What to work on
A verbatim copy of every record is needed.

Dataset excerpts:
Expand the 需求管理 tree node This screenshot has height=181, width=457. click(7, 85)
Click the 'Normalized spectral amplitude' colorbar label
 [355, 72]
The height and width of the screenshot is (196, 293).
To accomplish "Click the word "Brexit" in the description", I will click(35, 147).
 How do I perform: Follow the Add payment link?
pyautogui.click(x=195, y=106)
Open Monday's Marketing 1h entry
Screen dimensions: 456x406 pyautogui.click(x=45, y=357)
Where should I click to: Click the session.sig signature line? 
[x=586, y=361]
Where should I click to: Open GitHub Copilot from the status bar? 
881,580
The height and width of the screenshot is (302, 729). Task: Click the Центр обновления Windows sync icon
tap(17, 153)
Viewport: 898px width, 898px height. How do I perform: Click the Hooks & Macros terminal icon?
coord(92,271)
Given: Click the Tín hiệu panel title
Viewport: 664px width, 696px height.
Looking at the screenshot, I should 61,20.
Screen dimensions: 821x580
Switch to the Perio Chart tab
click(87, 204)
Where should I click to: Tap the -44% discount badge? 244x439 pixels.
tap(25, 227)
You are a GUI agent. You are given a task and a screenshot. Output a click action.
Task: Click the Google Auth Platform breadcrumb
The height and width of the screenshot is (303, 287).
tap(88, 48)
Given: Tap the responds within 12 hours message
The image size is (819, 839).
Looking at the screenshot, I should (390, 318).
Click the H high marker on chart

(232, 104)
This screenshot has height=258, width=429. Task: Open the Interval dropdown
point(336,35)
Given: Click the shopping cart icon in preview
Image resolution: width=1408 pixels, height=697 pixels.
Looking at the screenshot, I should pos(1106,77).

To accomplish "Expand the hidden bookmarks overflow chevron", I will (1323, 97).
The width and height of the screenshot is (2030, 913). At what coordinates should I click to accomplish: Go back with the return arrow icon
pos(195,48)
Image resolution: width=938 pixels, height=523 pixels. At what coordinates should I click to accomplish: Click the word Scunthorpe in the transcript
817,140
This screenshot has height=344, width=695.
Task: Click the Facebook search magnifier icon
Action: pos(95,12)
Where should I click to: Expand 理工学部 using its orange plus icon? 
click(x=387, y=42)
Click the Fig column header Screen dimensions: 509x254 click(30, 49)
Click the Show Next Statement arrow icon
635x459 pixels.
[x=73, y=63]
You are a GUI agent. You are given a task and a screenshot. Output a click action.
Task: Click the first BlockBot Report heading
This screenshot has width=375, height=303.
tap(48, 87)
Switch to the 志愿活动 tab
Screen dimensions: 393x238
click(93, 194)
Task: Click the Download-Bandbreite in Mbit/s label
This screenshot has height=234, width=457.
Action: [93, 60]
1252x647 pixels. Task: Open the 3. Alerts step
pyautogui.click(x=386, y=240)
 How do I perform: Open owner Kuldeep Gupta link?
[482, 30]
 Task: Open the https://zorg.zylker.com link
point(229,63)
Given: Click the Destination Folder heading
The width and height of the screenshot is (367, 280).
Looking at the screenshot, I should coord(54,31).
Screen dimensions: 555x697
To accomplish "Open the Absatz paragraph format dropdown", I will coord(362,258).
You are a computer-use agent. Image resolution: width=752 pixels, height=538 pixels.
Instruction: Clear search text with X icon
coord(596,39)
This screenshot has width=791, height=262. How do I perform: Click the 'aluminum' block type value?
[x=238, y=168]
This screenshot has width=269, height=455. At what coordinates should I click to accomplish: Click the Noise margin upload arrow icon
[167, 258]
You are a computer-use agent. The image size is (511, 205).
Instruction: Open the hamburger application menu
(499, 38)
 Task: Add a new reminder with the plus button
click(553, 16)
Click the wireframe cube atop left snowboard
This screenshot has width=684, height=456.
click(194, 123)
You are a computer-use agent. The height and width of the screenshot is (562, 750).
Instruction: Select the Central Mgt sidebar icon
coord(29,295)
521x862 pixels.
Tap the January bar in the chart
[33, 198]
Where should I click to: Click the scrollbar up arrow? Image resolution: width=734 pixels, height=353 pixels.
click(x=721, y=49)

Expected output
Expand the 需求管理 tree node This screenshot has height=181, width=457. click(7, 85)
Click the 'Normalized spectral amplitude' colorbar label
 [355, 72]
The height and width of the screenshot is (196, 293).
To accomplish "Click the word "Brexit" in the description", I will click(35, 147).
 How do I perform: Follow the Add payment link?
pyautogui.click(x=195, y=106)
Open Monday's Marketing 1h entry
Screen dimensions: 456x406 pyautogui.click(x=45, y=357)
Where should I click to: Click the session.sig signature line? 
[x=586, y=361]
Where should I click to: Open GitHub Copilot from the status bar? 
881,580
The height and width of the screenshot is (302, 729). Task: Click the Центр обновления Windows sync icon
tap(17, 153)
Viewport: 898px width, 898px height. How do I perform: Click the Hooks & Macros terminal icon?
coord(92,271)
Given: Click the Tín hiệu panel title
Viewport: 664px width, 696px height.
Looking at the screenshot, I should 61,20.
Screen dimensions: 821x580
Switch to the Perio Chart tab
click(87, 204)
Where should I click to: Tap the -44% discount badge? 244x439 pixels.
tap(25, 227)
You are a GUI agent. You are given a task and a screenshot. Output a click action.
Task: Click the Google Auth Platform breadcrumb
The height and width of the screenshot is (303, 287).
tap(88, 48)
Given: Tap the responds within 12 hours message
The image size is (819, 839).
Looking at the screenshot, I should (390, 318).
Click the H high marker on chart

(232, 104)
This screenshot has height=258, width=429. Task: Open the Interval dropdown
point(336,35)
Given: Click the shopping cart icon in preview
Image resolution: width=1408 pixels, height=697 pixels.
Looking at the screenshot, I should pos(1106,77).

To accomplish "Expand the hidden bookmarks overflow chevron", I will (1323, 97).
The width and height of the screenshot is (2030, 913). At what coordinates should I click to accomplish: Go back with the return arrow icon
pos(195,48)
Image resolution: width=938 pixels, height=523 pixels. At what coordinates should I click to accomplish: Click the word Scunthorpe in the transcript
817,140
This screenshot has height=344, width=695.
Task: Click the Facebook search magnifier icon
Action: pos(95,12)
Where should I click to: Expand 理工学部 using its orange plus icon? 
click(x=387, y=42)
Click the Fig column header Screen dimensions: 509x254 click(30, 49)
Click the Show Next Statement arrow icon
635x459 pixels.
[x=73, y=63]
You are a GUI agent. You are given a task and a screenshot. Output a click action.
Task: Click the first BlockBot Report heading
This screenshot has width=375, height=303.
tap(48, 87)
Switch to the 志愿活动 tab
Screen dimensions: 393x238
click(93, 194)
Task: Click the Download-Bandbreite in Mbit/s label
This screenshot has height=234, width=457.
Action: [93, 60]
1252x647 pixels. Task: Open the 3. Alerts step
pyautogui.click(x=386, y=240)
 How do I perform: Open owner Kuldeep Gupta link?
[482, 30]
 Task: Open the https://zorg.zylker.com link
point(229,63)
Given: Click the Destination Folder heading
The width and height of the screenshot is (367, 280).
Looking at the screenshot, I should coord(54,31).
Screen dimensions: 555x697
To accomplish "Open the Absatz paragraph format dropdown", I will coord(362,258).
You are a computer-use agent. Image resolution: width=752 pixels, height=538 pixels.
Instruction: Clear search text with X icon
coord(596,39)
This screenshot has width=791, height=262. How do I perform: Click the 'aluminum' block type value?
[x=238, y=168]
This screenshot has width=269, height=455. At what coordinates should I click to accomplish: Click the Noise margin upload arrow icon
[167, 258]
You are a computer-use agent. The image size is (511, 205).
Instruction: Open the hamburger application menu
(499, 38)
 Task: Add a new reminder with the plus button
click(553, 16)
Click the wireframe cube atop left snowboard
This screenshot has width=684, height=456.
click(194, 123)
You are a computer-use agent. The height and width of the screenshot is (562, 750).
Instruction: Select the Central Mgt sidebar icon
coord(29,295)
521x862 pixels.
Tap the January bar in the chart
[33, 198]
Where should I click to: Click the scrollbar up arrow? Image resolution: width=734 pixels, height=353 pixels.
click(x=721, y=49)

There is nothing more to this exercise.